Imugene Ltd (ASX:IMU, OTC:IUGNF) has successfully progressed to the next stage of its Phase 1 clinical trial evaluating the safety of novel cancer-killing virus CF33-hNIS (VAXINIA) in metastatic advanced solid tumours (MAST).
The company will now open cohort 2 for intravenous (IV) administration, having cleared IV cohort 1 and following on from the first patient being dosed as part of the intra-tumoral (IT) cohort 2 of the trial in October.
The Cohort Review Committee (CRC) again unanimously confirmed VAXINIA to be safe, with no dose-limiting toxicities (DLTs) and no serious adverse reactions observed after the CRC reviewed all safety and tolerability data for the first three IV patients with the lowest dose of VAXINIA as monotherapy.

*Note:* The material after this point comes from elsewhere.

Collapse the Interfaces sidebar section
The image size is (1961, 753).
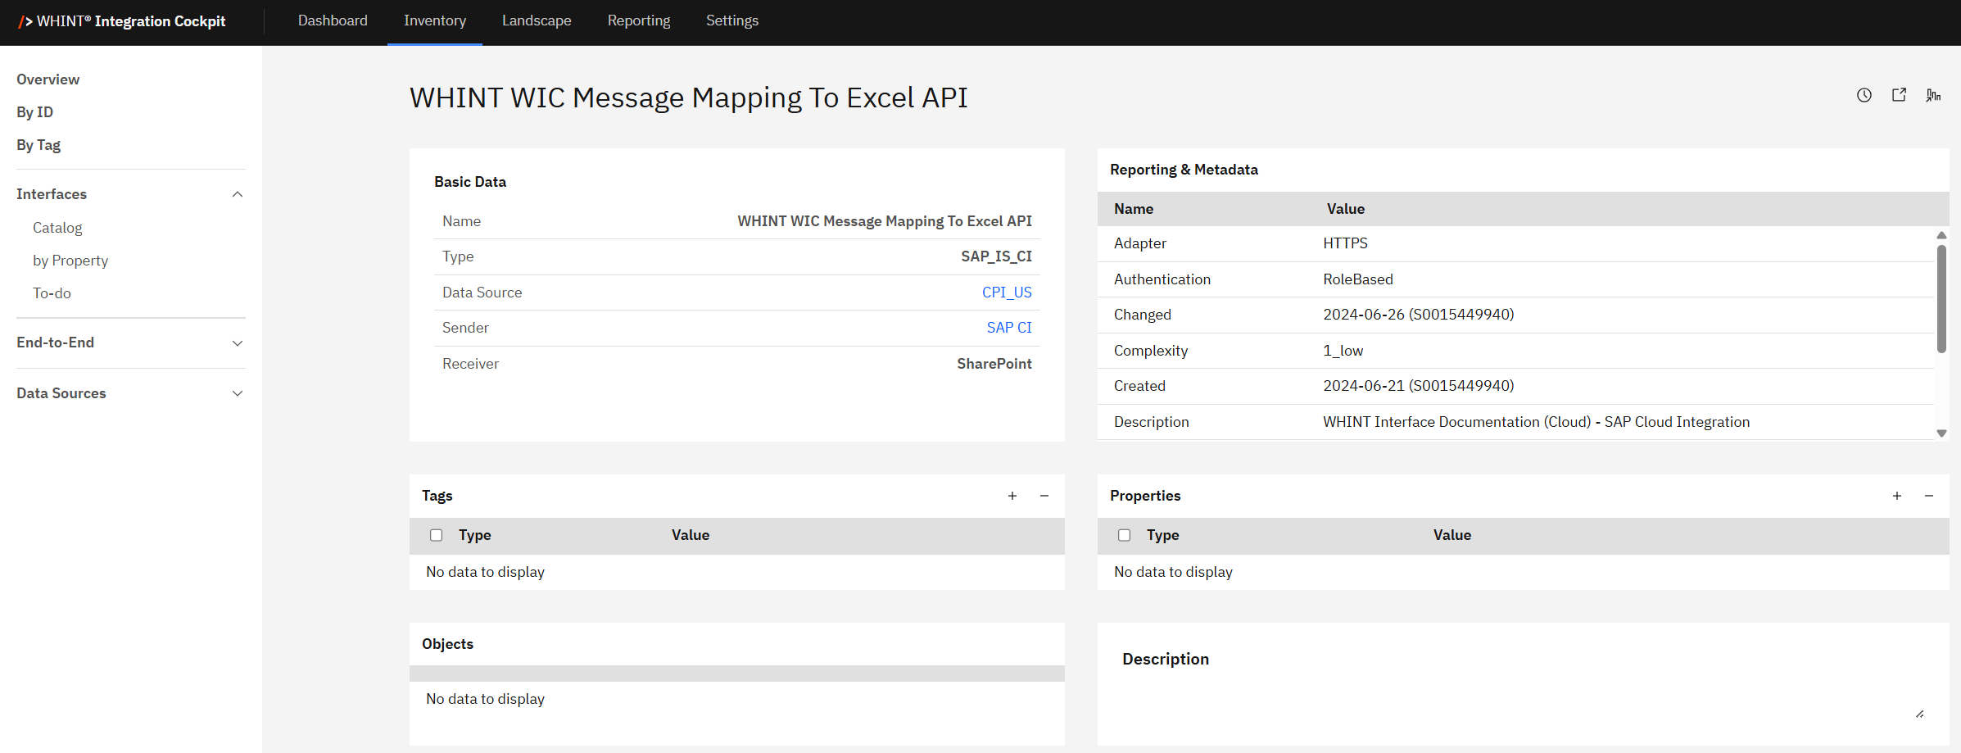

At completion of the review meeting, the CRC advised Imugene to proceed with opening the second VAXINIA Phase 1 IV cohort at the mid-dose level.
Positive momentum continues
“The MAST trial for VAXINIA has continued its positive momentum unimpeded to date, and again this is a credit to Imugene’s management,” Imugene managing director and CEO Dr Leslie Chong said.
“This momentum should be maintained with additional sites and broader patient recruitment as we move toward the new year.”
Once patients in the monotherapy group have been treated with the lowest doses of VAXINIA to the satisfaction of safety requirements, new study participants will receive it in combination with the immunotherapy pembrolizumab.
Imugene expects this phase of testing to begin following cohort 2 being cleared per route of administration.
Overall, the study aims to recruit up to 100 patients across some 10 trial sites in the United States and Australia.